Lake Erie has one of the highest concentrations of microplastic pollution in the world.
Sherri Mason, a researcher at Penn State Behrend in Erie, was the first to report that finding.
Her discovery led to congressional action banning microbeads in consumer products.
On this week’s Exploradio, we spend some time with Mason finding out how microplastic pollution remains a health hazard.
Back in 2012, Sherri Mason, wasn’t sure what she’d find trawling Lake Erie with a large, fine-mesh net…
“We went into our studies thinking we’d be catching bigger plastic items, bags, bottles, Styrofoam containers, plastic straws…things like that, and instead the vast majority of what we found was microplastics, pieces smaller than five millimeters, and most of it around one millimeter, or the size of a grain of sand floating in the water, very easily ingested by organisms living in the water.
Public outcry from her discoveries led Congress to pass the Microbeads-Free Water Act.
"It banned microbeads from these wash-off personal care products, effective nationwide July 2018. That legislation has also been picked up by the United Kingdom, Canada, and is being considered in other international locations as well.”
Mason has now taken on a new project, analyzing the water we drink.
Testing tap water for microplastics
She began with testing tap water for tiny pieces of plastic.
Here’s what she found.
“93% of the samples that we collected here in the United States had micro plastic in them and most of those were fibers, like from our clothes. These are quickly becoming the dominant type of micro plastics. We find it in the air, in the soil, and we find it in our water, including our tap water."
“They're just everywhere, so as soon as that water comes in contact with air you're going to end up with fibers in it,” says Mason.
What about bottled water?
Mason says that when her tap water study was looked at, people were shocked by the findings, "but their response was, 'well, then I'll just drink more bottled water.'”
Mason then did a global assessment looking at 11 brands of bottled water. She found 93% of them also contained microplastics…
“But was what was really interesting in this study was the fact that in the tap water, it was all fibers, but in the bottled water, it was mostly fragments, and specifically polypropylene and then polyethylene terephthalate, which are the plastics that are used to manufacture the bottle and the bottle cap."

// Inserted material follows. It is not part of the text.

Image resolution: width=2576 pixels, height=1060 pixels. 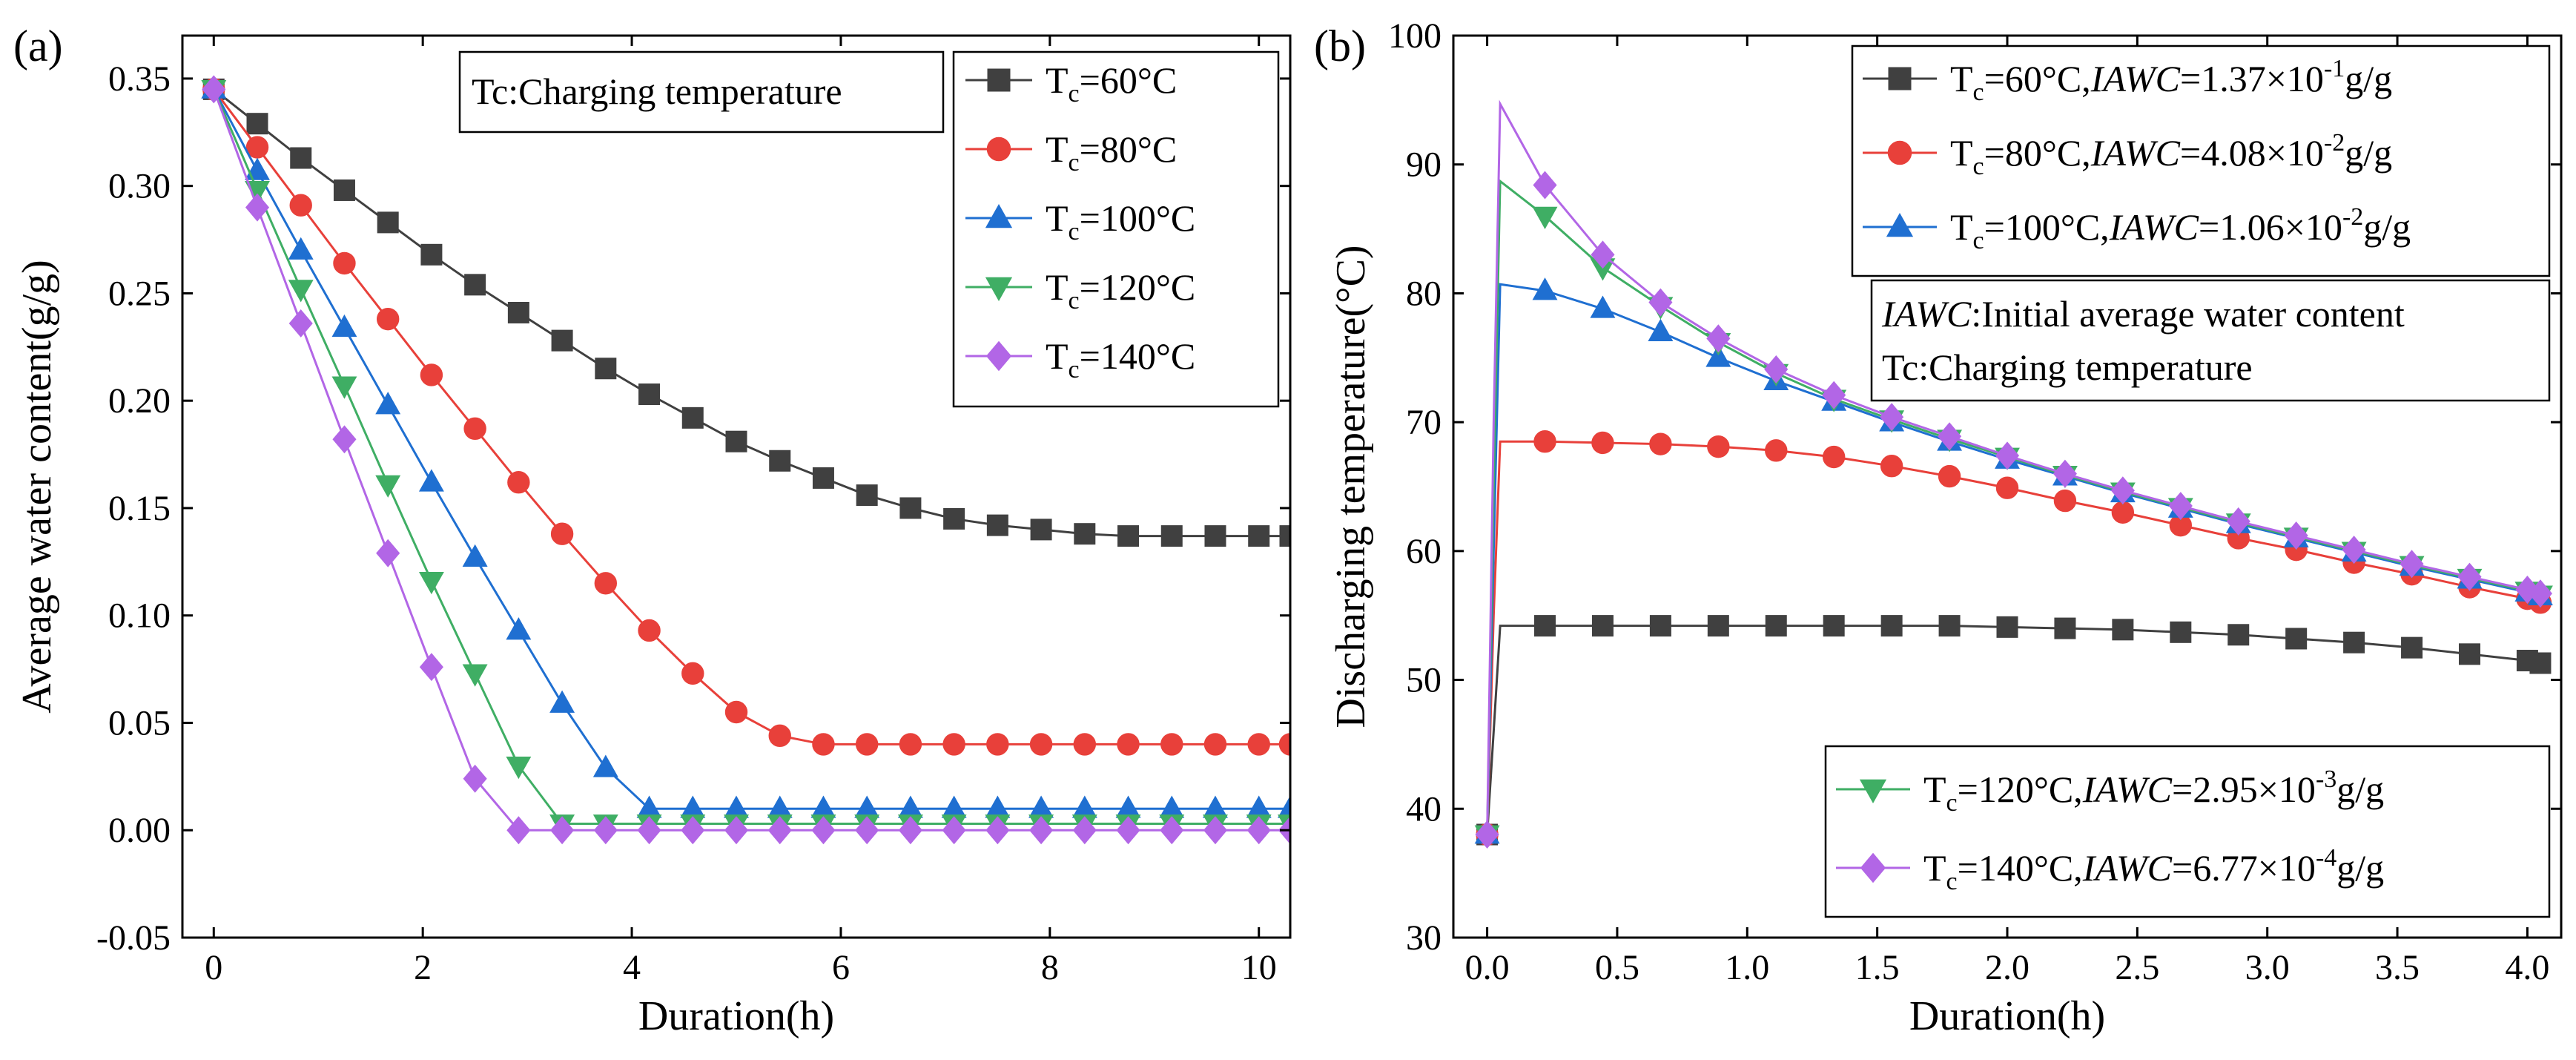 I want to click on chart-a-legend: Tc=60°C Tc=80°C Tc=100°C Tc=120°C Tc=140°C, so click(x=1080, y=221).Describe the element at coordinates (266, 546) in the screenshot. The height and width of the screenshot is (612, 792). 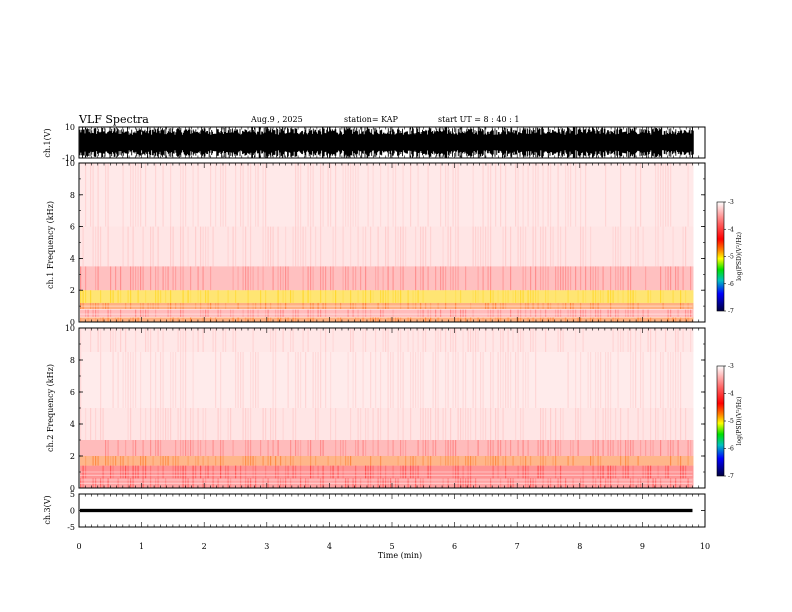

"And 4% of our plastics actually had industrial lubricants on them. So it's the actual act of bottling the water that's contributing most of the plastic to that water," says Mason.
How much plastic are we drinking?
Mason says that on average she found 325 pieces of plastic per liter of bottled water.
"And in the United States, most of our bottles of water are 500 milliliters, so half of that, or around 175 -180 pieces of plastic in every bottle of water that you would be drinking.”
She says the vast majority of them are microscopic…
“And I know that people are like, ‘Oh, well, if it's small, and I can't see it, then what's the matter?’ And it’s actually the smaller the plastic is, the greater the potential for harm. Because when a particle gets smaller than 100 microns, which is the width of a human hair, it can actually make its way across your gastrointestinal tract into your bloodstream.”
She says those microplastics can then be carried in your blood, "and end-up in organs like your kidney and your liver. And even actually, if it's small enough, it can make its way into your brain.”
Mason says we don't fully understand the impact of these ingested microplastics.
“Science happens very slowly," says Mason. "So there are studies where they've looked at how does plastic affect a liver cell, you know, and it induces oxidative stress,” which includes inflammation and responses from the immune system.
Mason feels the evidence that is emerging is that the effects are unlikely to be completely benign.
The jury is still out on how dangerous the consumption of microplastics is to human health, according to a recent study by the World Health Organization. But the group acknowledges that assessment is based on limited evidence.